In a static graph environment, control flow must be represented as specialized nodes in the graph. For example, to enable branching, TensorFlow has a tf.cond() operation, which takes three subgraphs as input: a condition subgraph and two subgraphs for the if and else branches of the conditional. Similarly, loops must be represented in TensorFlow graphs as tf.while() operations, taking a condition and body subgraph as input. In a dynamic graph setting, all this is simplified. Since graphs are traced from Python code as it appears during each evaluation, control flow can be implemented natively in the language, using if clauses and while loops as you would for any other program.

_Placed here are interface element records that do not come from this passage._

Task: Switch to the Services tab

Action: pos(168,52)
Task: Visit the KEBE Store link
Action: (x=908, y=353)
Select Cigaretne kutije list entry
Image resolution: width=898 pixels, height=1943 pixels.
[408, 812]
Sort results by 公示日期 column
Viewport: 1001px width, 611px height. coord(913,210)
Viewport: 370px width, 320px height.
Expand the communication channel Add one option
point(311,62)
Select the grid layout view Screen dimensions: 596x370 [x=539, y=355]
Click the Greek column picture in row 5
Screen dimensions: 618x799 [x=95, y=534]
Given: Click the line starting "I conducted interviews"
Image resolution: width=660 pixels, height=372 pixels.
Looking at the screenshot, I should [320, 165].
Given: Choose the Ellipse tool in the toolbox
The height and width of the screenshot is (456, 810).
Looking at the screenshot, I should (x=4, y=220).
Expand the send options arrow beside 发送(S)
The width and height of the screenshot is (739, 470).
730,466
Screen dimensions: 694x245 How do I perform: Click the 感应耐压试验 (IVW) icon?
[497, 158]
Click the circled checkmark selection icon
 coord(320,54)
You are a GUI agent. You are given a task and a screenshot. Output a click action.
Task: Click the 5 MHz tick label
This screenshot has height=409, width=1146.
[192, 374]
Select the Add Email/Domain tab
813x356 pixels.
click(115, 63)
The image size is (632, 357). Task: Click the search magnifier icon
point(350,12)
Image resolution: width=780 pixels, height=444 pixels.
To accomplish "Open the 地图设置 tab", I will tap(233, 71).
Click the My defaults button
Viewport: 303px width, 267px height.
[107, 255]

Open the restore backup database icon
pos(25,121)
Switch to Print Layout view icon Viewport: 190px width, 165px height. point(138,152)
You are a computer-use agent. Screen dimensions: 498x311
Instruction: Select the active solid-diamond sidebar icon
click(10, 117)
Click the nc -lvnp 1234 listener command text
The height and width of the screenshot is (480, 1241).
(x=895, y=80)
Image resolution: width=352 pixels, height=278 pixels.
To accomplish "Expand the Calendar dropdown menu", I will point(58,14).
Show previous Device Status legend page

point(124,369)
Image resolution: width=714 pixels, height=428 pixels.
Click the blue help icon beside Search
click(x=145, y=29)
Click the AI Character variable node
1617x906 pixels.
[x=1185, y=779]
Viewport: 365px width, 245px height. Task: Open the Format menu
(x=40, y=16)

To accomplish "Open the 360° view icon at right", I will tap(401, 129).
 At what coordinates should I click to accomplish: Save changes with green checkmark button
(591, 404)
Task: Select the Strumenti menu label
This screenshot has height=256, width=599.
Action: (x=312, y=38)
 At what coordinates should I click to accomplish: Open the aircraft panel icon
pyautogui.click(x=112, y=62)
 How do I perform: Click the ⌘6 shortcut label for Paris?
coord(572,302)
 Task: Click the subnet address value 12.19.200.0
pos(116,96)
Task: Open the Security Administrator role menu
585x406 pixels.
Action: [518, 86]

This turns awkward and unintuitive TensorFlow code:

import tensorflow as tf

x = tf.constant(2)
y = tf.constant(3)
w = tf.while_loop(
  lambda x: tf.matmul(x, y) < 10,
  lambda x: tf.square(x), [x])

into natural and intuitive PyTorch code: 

import torch.nn

x = torch.tensor([2])
y = torch.tensor([3])

while x.sum() < 100:
    x = torch.square(x)

The benefits of dynamic graphs from an ease-of-programming perspective reach far beyond this, of course. Simply being able to inspect intermediate values (like values being passed in and out of complex architecture model layers) with simple Python print statements (as opposed to tf.Print() nodes for TensorFlow) or a debugger is a big plus because computation graph in PyTorch is defined at runtime you can use our favorite Python debugging tools such as pdb, ipdb, PyCharm debugger. This is not the case with TensorFlow. At this stage, it is quite clear why a researcher would be inclined towards using PyTorch rather than TensorFlow!

Okay, I have begun to understand why PyTorch is gaining popularity with the research community but is that all the ways in which PyTorch is different from TensorFlow?

As a matter of fact, the answer is no. Apart from this, there are several other major differences when it comes to PyTorch than a framework like TensorFlow like in visualization support, pipelining support, deployment support, etc! But that’s nothing to worry about because we’ll go all of it in detail in the forthcoming blogs with the next blog being on how to define and train a Deep Neural Network with PyTorch!

We hope this has served as a basic introduction to PyTorch with the emphasis being on why the readers should invest time in PyTorch and the reason why it is gaining popularity with researchers around the world!